Donald Trump announces that Venezuela will cede between 30 and 50 million barrels of oil to the United States. The plan, implemented immediately

President Donald Trump declared, on Tuesday evening, that Venezuela will cede to the United States between 30 and 50 million barrels of oil, which will be sold at market value, and the revenues will be controlled by the US, reports CNN.

Oil industry PHOTO: Shutterstock
The interim authorities in Venezuela will give up the “sanctioned oil”, Trump said on Truth Social.
The US will use the proceeds”for the benefit of the people of Venezuela and the United States!”, he wrote.
Energy Secretary Chris Wright has been instructed to “implement this plan immediately”and the barrels”will be taken overby storage vessels and transported directly to unloading docks in the United States”.
CNN has reached out to the White House for more information.
A senior administration official, who spoke on condition of anonymity, told CNN that the oil had already been produced. Most of it is currently on ships and will be transported to US facilities in the Gulf to be refined.

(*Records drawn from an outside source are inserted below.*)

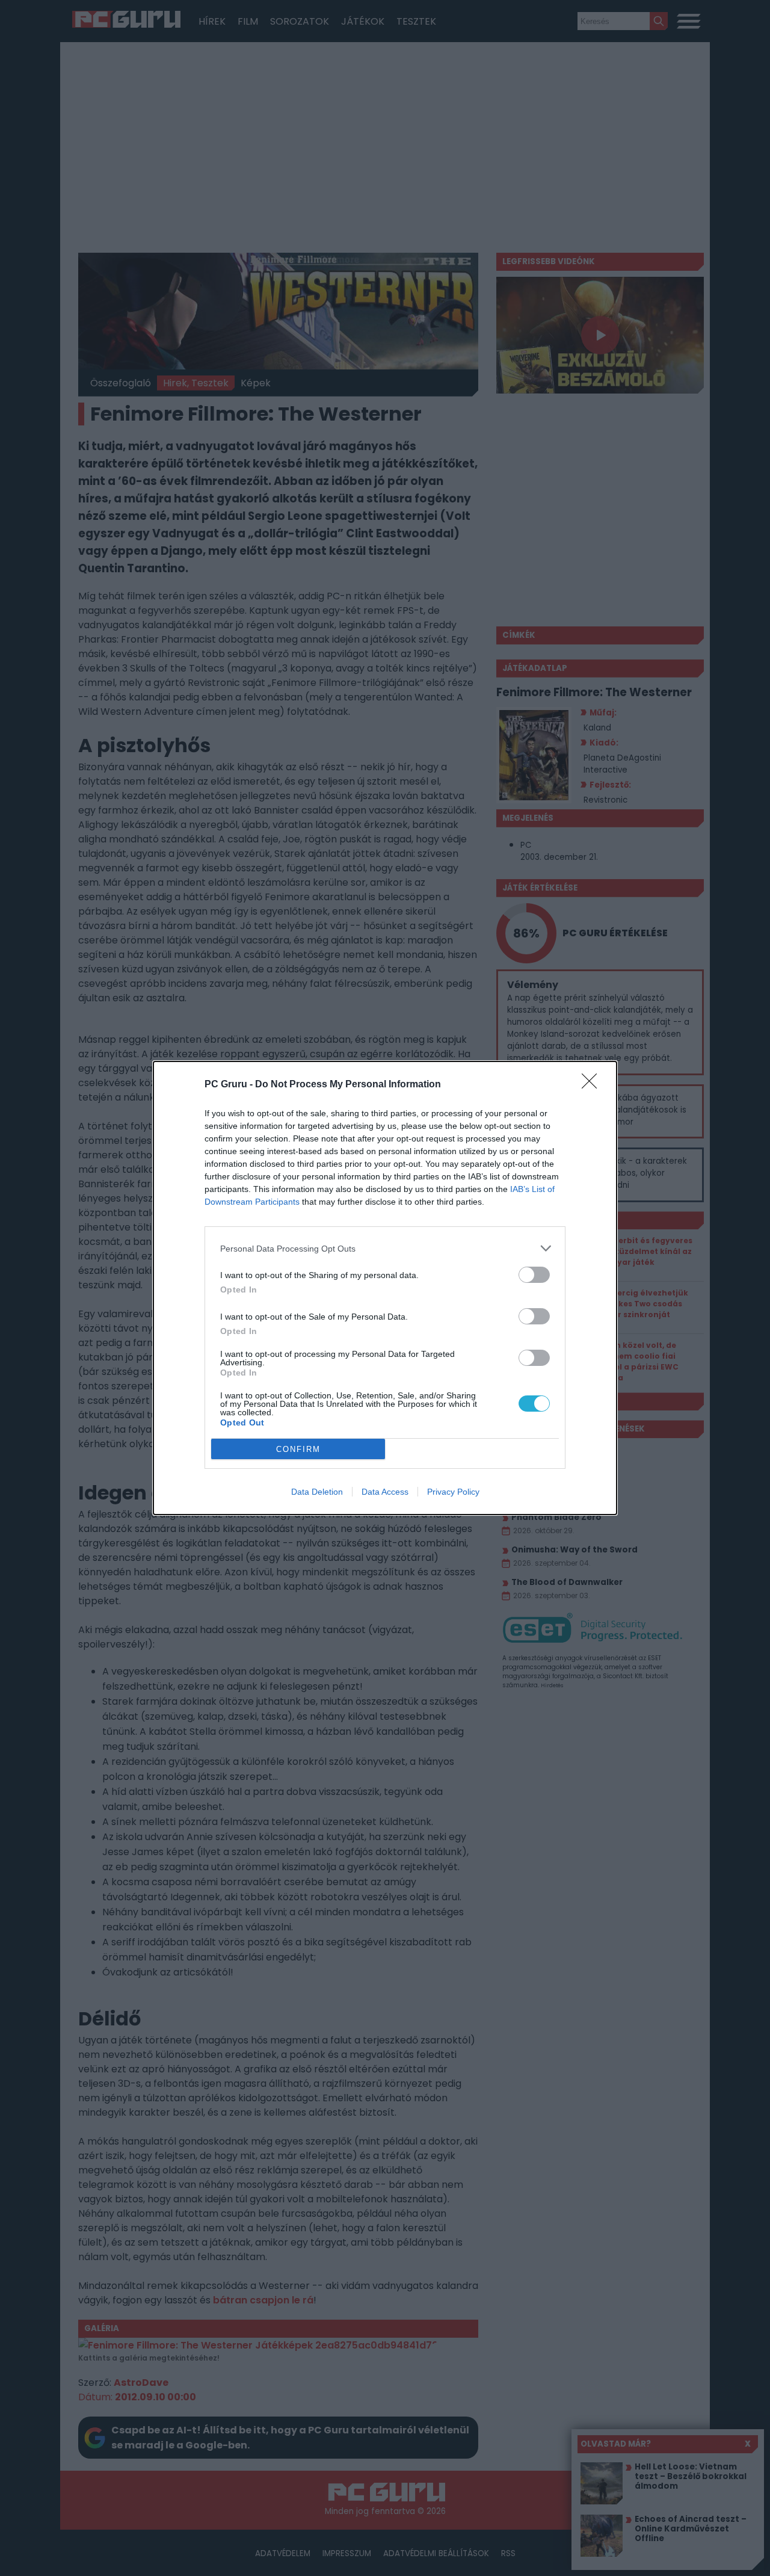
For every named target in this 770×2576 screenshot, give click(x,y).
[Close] (593, 1084)
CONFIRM (298, 1449)
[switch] (534, 1275)
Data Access (385, 1491)
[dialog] (385, 1288)
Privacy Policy (453, 1491)
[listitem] (385, 1248)
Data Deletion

Although 30-50 million barrels of oil seems like a large amount, the United States has consumed just over 20 million barrels of oil per day in the past month.
That amount might reduce the price of oil a little, but it probably won't reduce the price of gas for Americans by much: Former President Joe Biden released four to six times that much — 180 million barrels of oil — from the U.S. Strategic Petroleum Reserve in 2022, which reduced the price of gasoline by just 13 to 31 cents a gallon over four months, according to a Treasury Department analysis.

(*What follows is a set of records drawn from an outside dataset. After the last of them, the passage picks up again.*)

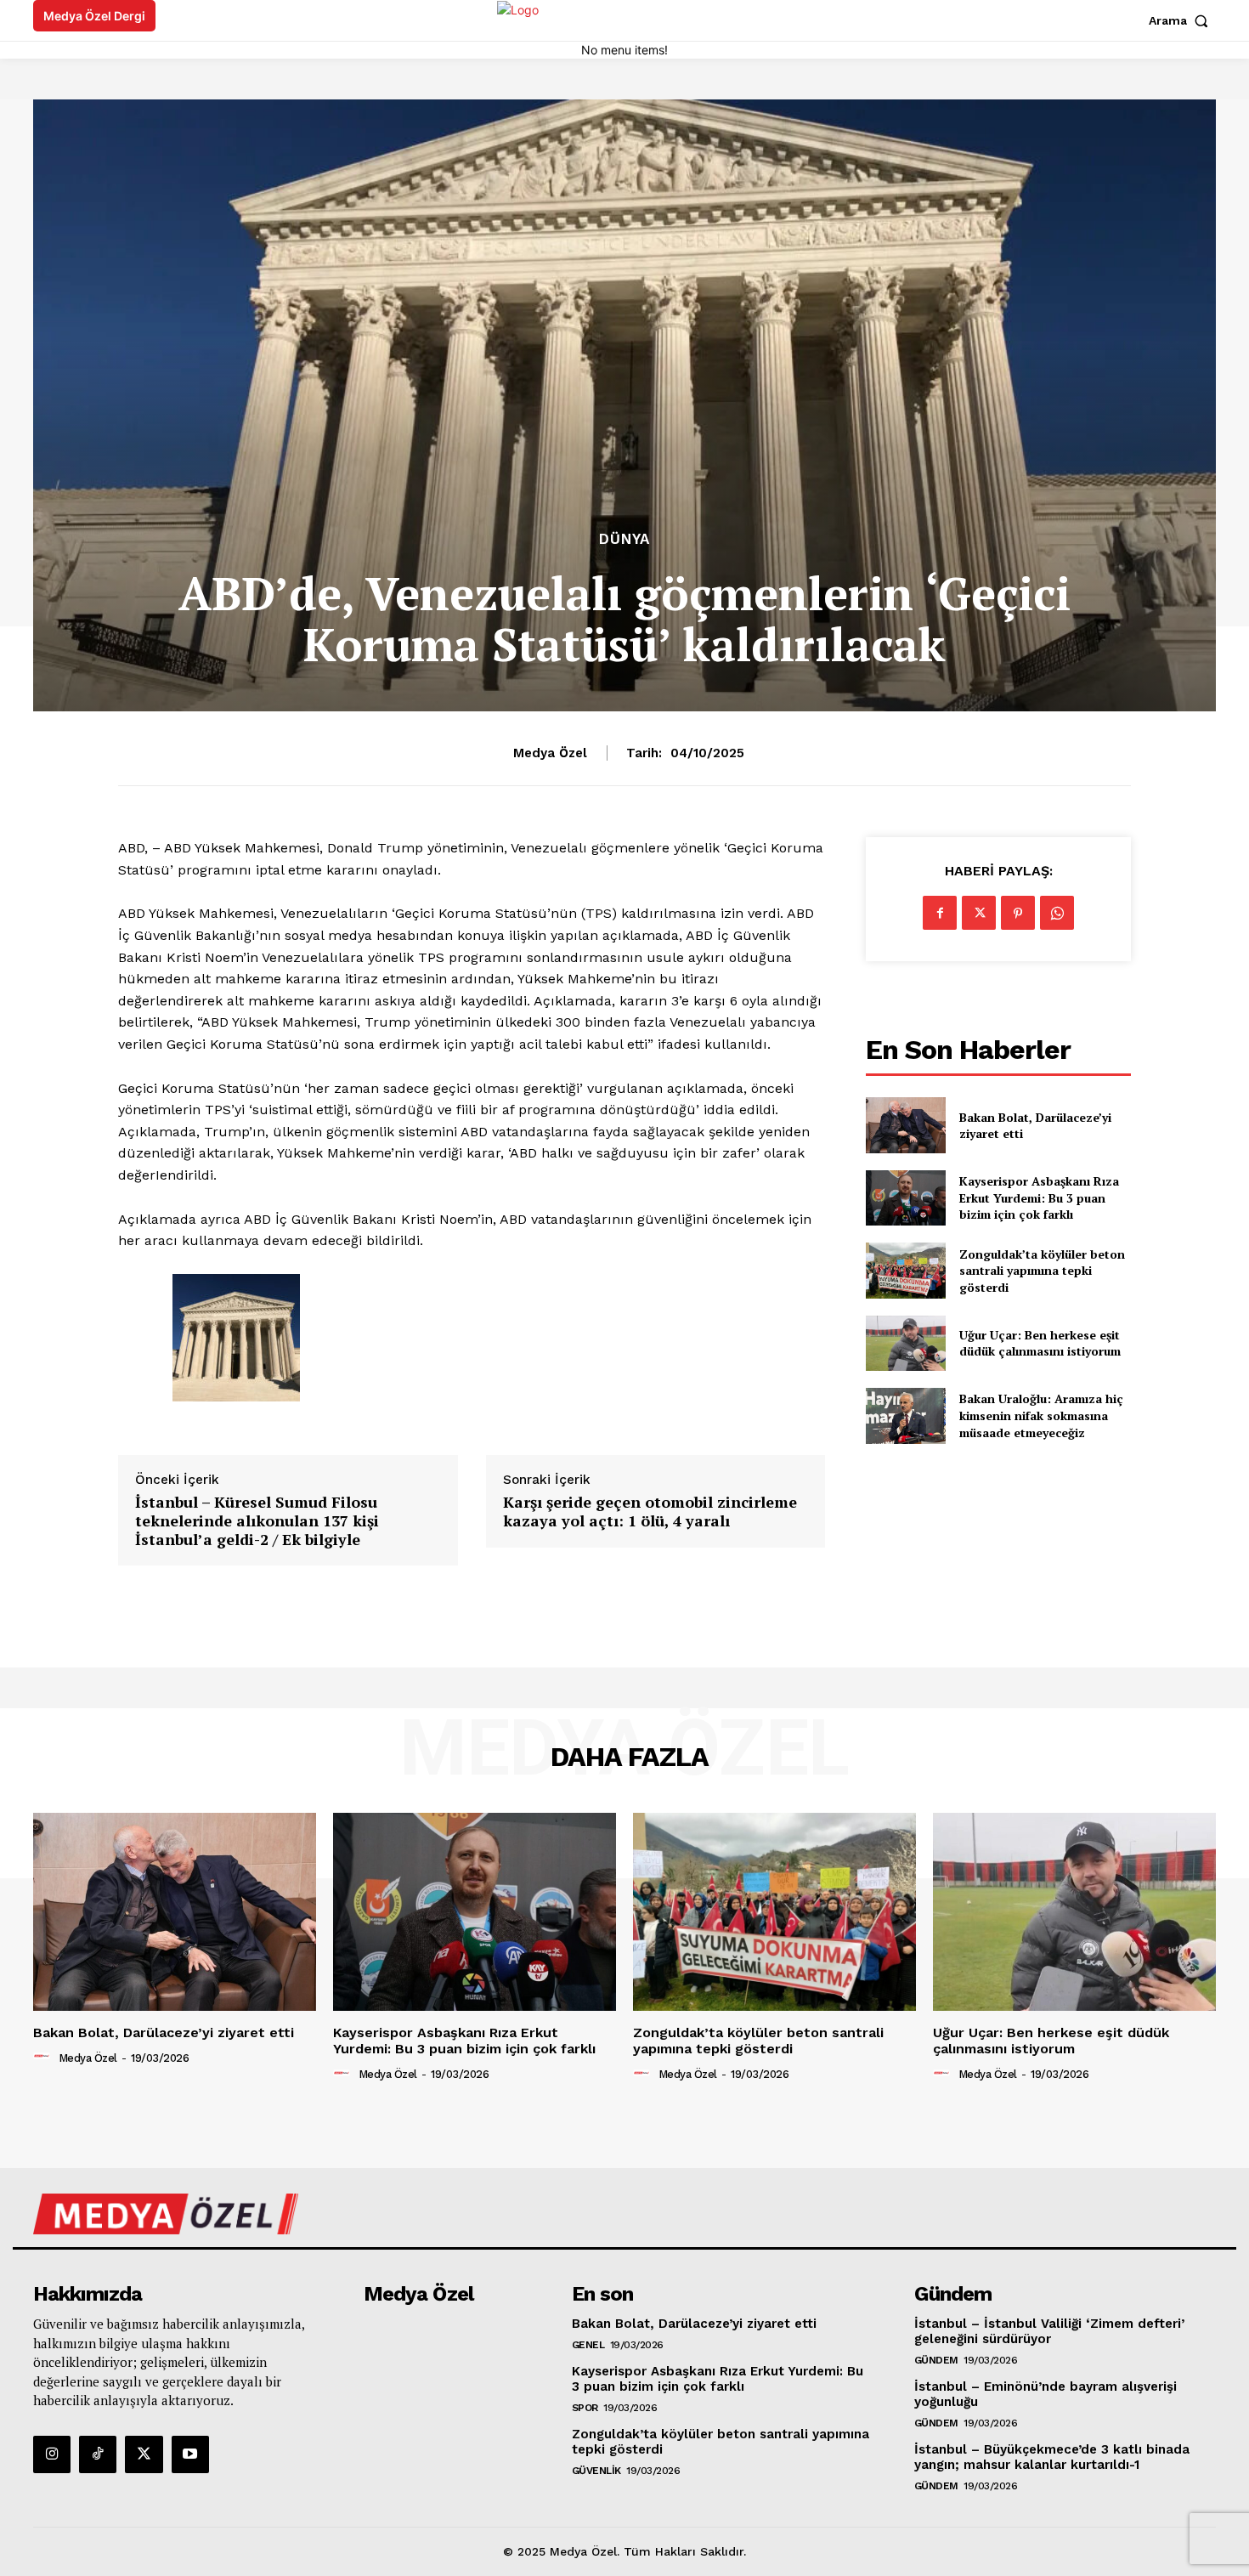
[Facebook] (940, 913)
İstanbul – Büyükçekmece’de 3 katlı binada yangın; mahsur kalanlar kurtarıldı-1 (1052, 2457)
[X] (979, 913)
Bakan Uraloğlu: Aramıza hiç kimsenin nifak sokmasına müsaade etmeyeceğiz (1041, 1415)
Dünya (624, 539)
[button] (1182, 20)
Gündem (936, 2360)
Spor (585, 2408)
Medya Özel (550, 753)
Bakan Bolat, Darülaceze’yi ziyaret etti (1035, 1125)
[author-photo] (44, 2056)
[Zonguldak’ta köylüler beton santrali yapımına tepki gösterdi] (905, 1270)
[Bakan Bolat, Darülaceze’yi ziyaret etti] (905, 1124)
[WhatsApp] (1057, 913)
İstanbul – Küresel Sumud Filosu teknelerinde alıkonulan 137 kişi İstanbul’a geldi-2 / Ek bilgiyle (257, 1520)
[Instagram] (52, 2454)
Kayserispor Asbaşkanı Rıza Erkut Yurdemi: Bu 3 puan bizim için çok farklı (1039, 1197)
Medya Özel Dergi (94, 15)
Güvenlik (596, 2471)
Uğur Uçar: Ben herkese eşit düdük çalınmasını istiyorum (1040, 1343)
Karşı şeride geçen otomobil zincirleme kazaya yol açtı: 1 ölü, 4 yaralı (650, 1511)
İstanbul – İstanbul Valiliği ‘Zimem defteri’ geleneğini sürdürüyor (1049, 2331)
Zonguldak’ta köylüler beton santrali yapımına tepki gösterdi (1042, 1270)
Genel (588, 2345)
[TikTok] (97, 2454)
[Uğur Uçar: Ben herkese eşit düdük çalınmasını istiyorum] (905, 1343)
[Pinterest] (1018, 913)
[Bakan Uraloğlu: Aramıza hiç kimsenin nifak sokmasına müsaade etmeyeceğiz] (905, 1415)
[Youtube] (190, 2454)
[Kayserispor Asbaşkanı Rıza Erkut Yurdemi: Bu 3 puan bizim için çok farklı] (905, 1198)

US oil fell about $1 a barrel, or just under 2%, to $56 immediately after Trump made the announcement on Truth Social.
Selling up to 50 million barrels could generate quite a lot of revenue: Venezuelan oil is currently trading at $55 a barrel, so if the United States can find buyers willing to pay the market price, it could get between $1.65 billion and $2.75 billion from the sale.
Venezuela has built up significant oil reserves since the United States began an oil embargo late last year, but handing over so much oil to the United States could deplete Venezuela's own oil reserves.

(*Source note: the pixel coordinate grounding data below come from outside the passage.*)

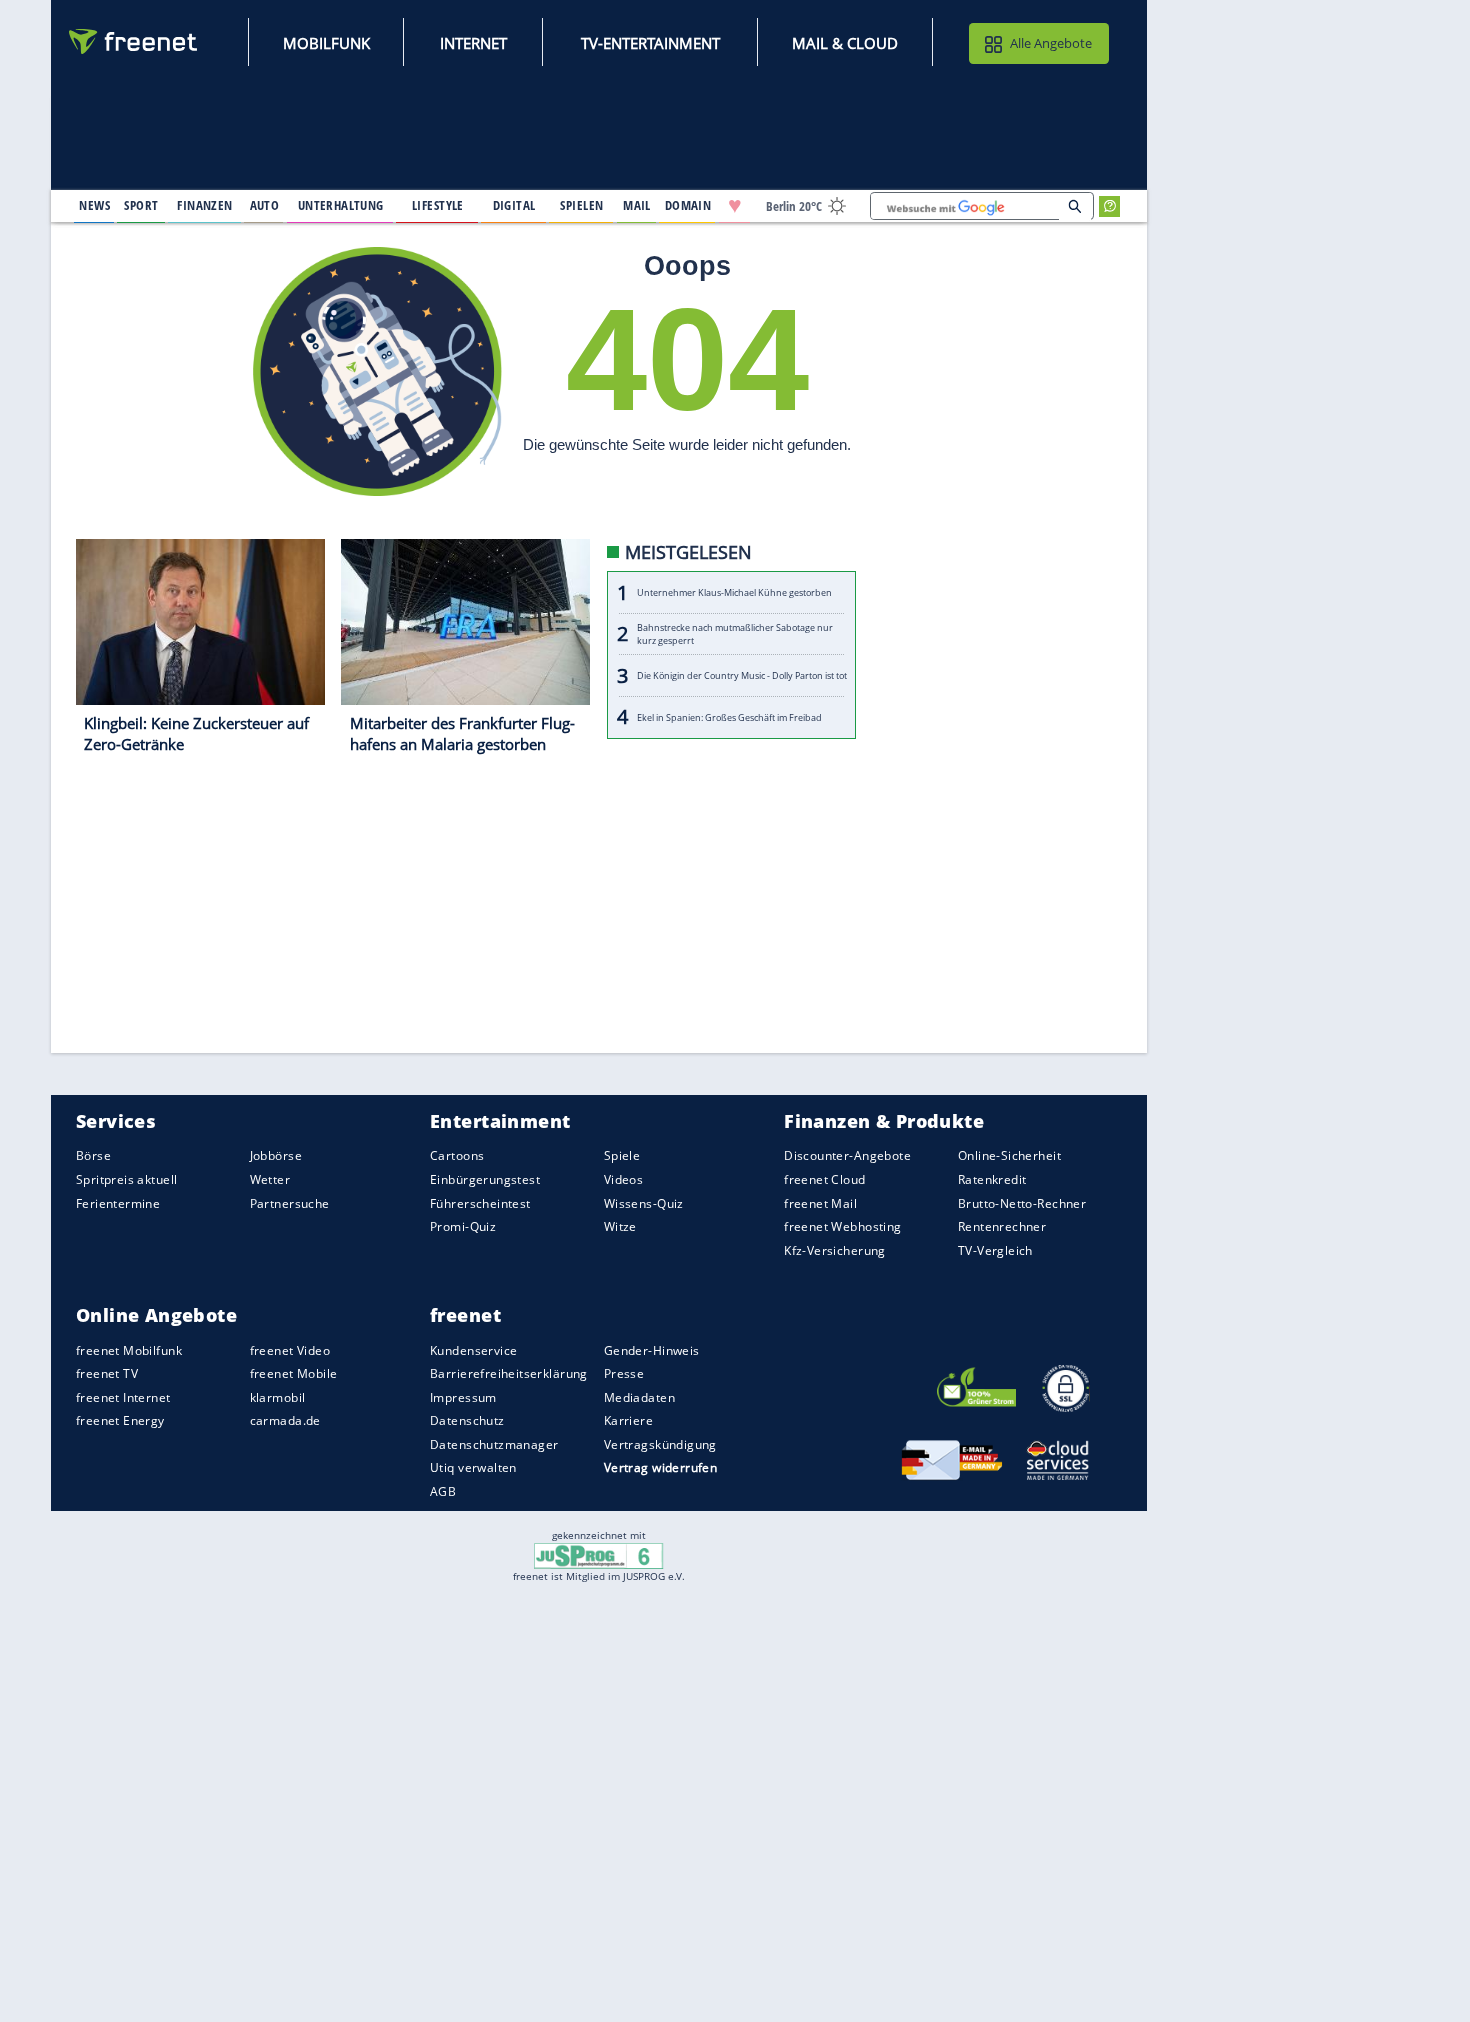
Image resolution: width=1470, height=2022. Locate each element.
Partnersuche (290, 1203)
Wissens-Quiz (644, 1203)
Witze (620, 1226)
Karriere (628, 1421)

The oil almost certainly comes from both its land deposits and some of the seized oil tankers. The country has about 48 million barrels of storage capacity and was nearly full, according to Phil Flynn, senior market analyst at Price Futures Group. The tanks were carrying between 15 and 22 million barrels of oil, according to industry estimates.
It is not clear when Venezuela will deliver the oil to the United States.
A senior administration official said the transfer would be quick because Venezuela's crude oil is very heavy, meaning it cannot be stored for long periods of time.
But crude oil doesn't go bad unless it's refined within a certain period of time, said Andrew Lipow, president of Lipow Oil Associates.
“It's been underground for hundreds of millions of years. In fact, much of the oil in the Strategic Petroleum Reserve has been around for decades,” he wrote.